Nickel–titanium (NiTi) is a shape-memory alloy, a type of material whose name is derived from its ability to recover its original shape upon heating to a certain temperature. NiTi falls under the umbrella of metallic materials, offering high superelasticity, acceptable corrosion resistance, a relatively low elastic modulus, and desirable biocompatibility. There are several challenges regarding the processing and machinability of NiTi, originating from its high ductility and reactivity. Additive manufacturing (AM), commonly known as 3D printing, is a promising candidate for solving problems in the fabrication of near-net-shape NiTi biomaterials with controlled porosity. Powder-bed fusion and directed energy deposition are AM approaches employed to produce synthetic NiTi implants. A short summary of the principles and the pros and cons of these approaches is provided.
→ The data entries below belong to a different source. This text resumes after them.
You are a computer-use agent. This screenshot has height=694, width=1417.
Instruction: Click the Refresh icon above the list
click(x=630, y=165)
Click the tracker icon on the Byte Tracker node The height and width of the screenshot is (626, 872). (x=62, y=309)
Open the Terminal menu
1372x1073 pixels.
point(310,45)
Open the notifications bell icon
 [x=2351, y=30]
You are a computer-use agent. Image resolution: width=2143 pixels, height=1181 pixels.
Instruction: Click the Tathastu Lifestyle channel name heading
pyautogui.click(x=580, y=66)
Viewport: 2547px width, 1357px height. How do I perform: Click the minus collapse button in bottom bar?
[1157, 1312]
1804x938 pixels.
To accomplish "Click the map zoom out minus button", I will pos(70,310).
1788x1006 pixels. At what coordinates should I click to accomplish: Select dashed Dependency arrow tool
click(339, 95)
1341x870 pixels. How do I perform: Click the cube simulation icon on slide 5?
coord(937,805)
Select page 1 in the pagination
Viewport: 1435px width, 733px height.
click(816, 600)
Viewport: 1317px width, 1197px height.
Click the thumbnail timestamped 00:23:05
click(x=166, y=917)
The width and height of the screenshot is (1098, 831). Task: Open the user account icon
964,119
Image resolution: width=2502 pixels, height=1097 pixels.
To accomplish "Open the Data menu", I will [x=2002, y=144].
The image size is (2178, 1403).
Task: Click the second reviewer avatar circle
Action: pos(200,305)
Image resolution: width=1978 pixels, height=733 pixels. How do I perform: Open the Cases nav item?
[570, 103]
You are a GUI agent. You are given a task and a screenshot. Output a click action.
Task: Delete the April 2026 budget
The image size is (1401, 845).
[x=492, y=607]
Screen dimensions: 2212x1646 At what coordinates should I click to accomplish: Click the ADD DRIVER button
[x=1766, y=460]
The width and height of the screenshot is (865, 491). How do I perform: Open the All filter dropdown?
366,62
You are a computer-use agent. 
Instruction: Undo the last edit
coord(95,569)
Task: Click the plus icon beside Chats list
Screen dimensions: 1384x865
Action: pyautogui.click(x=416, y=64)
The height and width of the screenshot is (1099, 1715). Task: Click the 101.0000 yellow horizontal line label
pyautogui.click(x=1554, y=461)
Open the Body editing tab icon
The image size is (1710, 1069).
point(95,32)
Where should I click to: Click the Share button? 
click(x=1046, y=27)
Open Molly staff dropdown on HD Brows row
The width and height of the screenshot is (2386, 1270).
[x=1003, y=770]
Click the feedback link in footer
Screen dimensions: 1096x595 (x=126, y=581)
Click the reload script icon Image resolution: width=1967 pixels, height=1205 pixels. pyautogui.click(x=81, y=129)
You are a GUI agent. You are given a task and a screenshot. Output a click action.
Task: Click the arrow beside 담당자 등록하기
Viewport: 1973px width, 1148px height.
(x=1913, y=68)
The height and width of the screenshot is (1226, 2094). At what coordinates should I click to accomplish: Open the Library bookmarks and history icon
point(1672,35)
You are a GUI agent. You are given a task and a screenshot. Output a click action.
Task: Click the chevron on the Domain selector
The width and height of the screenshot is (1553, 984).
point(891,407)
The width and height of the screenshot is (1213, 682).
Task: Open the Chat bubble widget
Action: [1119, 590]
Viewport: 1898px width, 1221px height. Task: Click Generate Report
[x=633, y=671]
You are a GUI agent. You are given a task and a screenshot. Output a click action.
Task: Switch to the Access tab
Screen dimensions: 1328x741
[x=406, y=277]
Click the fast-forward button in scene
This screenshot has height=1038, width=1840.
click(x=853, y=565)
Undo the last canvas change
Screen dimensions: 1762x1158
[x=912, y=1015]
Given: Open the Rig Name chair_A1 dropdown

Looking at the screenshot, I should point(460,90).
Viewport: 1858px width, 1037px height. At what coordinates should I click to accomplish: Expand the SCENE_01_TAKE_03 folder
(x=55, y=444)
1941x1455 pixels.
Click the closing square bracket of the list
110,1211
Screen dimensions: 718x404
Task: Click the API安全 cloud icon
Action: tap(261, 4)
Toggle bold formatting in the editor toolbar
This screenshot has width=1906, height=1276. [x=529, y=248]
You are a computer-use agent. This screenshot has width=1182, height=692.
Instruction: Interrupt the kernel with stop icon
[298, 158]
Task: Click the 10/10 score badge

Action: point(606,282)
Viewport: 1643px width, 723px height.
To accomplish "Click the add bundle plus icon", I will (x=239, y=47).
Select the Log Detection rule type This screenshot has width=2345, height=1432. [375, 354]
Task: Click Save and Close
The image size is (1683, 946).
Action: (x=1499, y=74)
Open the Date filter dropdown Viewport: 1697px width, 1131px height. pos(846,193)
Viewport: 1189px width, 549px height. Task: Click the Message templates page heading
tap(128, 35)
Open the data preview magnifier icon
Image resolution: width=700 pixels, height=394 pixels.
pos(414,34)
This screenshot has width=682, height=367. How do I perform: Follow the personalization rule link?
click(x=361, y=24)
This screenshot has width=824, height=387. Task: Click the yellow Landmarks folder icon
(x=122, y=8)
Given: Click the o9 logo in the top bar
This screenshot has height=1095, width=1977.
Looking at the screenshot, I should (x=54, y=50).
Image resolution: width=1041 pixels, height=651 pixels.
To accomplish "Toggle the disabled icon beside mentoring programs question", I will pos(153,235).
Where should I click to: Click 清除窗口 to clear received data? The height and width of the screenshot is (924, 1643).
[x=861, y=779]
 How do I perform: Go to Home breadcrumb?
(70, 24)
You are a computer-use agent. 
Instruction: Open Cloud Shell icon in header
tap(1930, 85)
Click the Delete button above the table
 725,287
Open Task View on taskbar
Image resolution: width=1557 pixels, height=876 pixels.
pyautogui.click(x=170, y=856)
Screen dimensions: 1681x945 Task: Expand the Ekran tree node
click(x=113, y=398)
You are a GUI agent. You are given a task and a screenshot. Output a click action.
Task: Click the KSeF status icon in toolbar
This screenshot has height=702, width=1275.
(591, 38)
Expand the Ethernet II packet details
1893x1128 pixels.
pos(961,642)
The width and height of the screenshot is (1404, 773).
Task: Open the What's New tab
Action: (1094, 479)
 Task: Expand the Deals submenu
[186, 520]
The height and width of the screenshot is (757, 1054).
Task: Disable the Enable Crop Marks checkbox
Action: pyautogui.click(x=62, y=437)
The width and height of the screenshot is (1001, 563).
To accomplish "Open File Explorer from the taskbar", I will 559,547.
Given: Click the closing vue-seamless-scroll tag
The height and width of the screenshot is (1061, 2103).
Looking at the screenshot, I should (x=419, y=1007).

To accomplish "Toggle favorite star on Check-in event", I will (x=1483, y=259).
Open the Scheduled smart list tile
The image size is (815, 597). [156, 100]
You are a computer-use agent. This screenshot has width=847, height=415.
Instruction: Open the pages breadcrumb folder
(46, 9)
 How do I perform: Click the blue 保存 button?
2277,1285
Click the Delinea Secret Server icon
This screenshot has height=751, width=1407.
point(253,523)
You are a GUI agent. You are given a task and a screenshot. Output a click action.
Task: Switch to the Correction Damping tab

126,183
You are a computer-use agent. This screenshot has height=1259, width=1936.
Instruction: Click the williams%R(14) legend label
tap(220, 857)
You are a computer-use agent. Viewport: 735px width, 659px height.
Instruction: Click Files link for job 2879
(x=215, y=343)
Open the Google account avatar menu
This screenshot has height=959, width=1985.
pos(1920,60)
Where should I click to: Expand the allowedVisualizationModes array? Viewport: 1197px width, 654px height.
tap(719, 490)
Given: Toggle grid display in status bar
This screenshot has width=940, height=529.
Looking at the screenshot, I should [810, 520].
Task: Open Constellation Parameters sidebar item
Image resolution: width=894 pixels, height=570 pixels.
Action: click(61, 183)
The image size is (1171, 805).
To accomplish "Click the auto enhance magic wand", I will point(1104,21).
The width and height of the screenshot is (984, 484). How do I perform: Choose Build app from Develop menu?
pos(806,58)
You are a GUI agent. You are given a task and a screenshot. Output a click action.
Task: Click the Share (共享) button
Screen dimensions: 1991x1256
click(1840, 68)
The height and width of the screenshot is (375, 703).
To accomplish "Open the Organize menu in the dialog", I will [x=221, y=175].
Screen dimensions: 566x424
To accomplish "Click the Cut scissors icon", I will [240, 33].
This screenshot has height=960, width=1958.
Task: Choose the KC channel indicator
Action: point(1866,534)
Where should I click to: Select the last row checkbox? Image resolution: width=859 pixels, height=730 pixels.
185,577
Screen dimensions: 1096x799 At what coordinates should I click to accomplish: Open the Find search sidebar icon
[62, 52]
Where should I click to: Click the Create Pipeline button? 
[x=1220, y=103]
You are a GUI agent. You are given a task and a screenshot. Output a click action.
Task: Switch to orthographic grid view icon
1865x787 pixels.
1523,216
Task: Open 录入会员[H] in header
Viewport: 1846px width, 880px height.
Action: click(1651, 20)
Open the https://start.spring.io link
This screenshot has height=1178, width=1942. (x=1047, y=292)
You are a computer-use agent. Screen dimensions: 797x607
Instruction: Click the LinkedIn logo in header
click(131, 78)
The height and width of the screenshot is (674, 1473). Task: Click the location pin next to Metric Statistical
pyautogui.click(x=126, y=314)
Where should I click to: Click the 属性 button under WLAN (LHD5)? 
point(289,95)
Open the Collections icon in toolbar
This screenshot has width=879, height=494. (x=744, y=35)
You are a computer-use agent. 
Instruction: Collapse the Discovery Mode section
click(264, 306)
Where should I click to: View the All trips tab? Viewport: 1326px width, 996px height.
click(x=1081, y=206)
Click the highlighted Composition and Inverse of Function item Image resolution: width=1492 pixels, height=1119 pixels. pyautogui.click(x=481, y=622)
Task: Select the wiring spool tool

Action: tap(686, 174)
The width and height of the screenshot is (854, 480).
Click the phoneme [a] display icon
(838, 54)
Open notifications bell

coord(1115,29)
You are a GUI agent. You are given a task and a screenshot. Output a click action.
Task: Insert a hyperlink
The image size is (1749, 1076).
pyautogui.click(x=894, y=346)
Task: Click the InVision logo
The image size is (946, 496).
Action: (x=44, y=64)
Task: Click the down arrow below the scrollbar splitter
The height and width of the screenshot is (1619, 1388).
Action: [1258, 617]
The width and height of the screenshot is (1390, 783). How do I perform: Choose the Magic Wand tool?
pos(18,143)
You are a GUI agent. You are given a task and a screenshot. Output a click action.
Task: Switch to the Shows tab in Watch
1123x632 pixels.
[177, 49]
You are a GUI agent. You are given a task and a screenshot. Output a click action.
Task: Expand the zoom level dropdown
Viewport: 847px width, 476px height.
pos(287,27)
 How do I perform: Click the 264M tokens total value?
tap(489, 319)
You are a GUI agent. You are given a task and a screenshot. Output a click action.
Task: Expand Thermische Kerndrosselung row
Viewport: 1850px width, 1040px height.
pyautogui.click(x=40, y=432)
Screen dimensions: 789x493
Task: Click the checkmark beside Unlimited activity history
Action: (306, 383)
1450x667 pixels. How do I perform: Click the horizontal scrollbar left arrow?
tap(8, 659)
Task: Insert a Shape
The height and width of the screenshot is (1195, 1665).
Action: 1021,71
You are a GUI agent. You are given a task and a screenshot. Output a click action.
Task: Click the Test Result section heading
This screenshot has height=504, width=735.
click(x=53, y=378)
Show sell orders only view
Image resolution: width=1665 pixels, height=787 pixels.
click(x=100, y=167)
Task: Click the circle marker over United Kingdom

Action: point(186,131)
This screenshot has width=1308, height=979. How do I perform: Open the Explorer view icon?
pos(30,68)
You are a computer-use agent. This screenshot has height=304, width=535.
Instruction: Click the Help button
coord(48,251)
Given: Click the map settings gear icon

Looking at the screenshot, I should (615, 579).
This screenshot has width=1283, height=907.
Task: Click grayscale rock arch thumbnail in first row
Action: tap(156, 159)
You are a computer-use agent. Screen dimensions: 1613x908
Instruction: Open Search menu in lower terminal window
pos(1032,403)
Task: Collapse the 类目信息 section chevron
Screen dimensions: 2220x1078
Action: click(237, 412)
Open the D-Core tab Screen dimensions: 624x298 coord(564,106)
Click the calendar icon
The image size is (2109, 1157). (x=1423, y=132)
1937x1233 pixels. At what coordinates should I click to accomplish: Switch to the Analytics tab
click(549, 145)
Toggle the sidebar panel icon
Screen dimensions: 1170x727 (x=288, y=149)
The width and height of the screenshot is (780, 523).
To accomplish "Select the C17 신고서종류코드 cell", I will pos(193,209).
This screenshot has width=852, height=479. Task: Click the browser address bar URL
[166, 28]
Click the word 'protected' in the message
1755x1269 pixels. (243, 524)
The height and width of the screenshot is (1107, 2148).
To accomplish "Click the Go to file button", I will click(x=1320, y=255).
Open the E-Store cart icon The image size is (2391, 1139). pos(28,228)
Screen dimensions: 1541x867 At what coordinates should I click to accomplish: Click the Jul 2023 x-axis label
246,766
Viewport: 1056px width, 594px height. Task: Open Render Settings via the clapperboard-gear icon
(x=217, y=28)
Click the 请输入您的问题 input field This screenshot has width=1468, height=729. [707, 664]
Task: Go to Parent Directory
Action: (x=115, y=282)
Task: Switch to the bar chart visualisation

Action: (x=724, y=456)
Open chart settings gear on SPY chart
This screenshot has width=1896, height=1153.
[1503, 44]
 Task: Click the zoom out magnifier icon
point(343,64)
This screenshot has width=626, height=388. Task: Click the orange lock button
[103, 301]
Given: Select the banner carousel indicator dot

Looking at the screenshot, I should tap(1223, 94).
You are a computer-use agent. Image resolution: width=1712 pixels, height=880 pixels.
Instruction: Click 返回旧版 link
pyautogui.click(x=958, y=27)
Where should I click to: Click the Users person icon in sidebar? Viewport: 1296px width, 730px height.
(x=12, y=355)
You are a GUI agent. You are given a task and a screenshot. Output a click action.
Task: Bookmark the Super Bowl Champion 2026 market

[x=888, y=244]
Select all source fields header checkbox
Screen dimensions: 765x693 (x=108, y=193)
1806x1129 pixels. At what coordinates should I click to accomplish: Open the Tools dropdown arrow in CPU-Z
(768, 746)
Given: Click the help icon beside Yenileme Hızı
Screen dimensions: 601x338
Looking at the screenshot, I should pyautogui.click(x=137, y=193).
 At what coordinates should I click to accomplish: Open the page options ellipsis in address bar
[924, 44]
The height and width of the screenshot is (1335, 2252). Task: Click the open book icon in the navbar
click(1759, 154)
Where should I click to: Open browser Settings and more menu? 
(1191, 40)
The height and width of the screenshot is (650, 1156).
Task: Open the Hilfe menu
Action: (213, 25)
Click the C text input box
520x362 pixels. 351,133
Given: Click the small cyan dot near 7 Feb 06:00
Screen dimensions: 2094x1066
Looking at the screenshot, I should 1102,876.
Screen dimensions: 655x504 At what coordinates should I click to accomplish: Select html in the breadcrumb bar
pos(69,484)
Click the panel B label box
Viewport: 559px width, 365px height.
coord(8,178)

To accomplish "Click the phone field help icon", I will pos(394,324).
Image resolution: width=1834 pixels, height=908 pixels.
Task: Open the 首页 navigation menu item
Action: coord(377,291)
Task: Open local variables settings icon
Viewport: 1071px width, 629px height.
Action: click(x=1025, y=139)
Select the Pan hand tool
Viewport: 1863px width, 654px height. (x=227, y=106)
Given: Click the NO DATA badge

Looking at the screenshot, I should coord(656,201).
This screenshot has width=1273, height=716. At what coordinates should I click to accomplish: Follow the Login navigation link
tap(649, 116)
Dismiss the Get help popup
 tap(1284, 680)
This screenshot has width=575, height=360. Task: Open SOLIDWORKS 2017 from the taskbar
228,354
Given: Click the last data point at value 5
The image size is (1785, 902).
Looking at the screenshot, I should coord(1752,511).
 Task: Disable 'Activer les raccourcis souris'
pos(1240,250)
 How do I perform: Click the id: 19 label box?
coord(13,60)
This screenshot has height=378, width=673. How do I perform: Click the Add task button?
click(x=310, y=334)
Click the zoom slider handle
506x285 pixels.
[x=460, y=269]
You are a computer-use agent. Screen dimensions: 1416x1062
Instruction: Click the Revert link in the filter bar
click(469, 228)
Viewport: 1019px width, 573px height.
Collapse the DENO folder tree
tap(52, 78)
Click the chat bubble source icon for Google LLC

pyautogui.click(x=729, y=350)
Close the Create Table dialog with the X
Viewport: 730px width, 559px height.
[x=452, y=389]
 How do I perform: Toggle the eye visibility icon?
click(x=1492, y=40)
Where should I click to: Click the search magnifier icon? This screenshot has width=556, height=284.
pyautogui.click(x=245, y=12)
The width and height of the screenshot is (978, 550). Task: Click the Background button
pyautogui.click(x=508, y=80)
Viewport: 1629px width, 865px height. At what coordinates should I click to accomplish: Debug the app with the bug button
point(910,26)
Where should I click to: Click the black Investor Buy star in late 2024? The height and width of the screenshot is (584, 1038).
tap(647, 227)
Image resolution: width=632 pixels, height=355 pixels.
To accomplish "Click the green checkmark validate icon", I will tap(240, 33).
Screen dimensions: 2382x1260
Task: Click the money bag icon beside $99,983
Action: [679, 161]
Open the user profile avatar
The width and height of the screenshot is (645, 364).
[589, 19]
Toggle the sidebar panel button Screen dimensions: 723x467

The influence of the operating parameters, which can change the microstructural features, including the porosity content and orientation of the crystals, on the mechanical properties is addressed. Surface-modification techniques are recommended for suppressing the Ni ion leaching from the surface of AM-fabricated NiTi, which is a technical challenge faced by the long-term in vivo application of NiTi.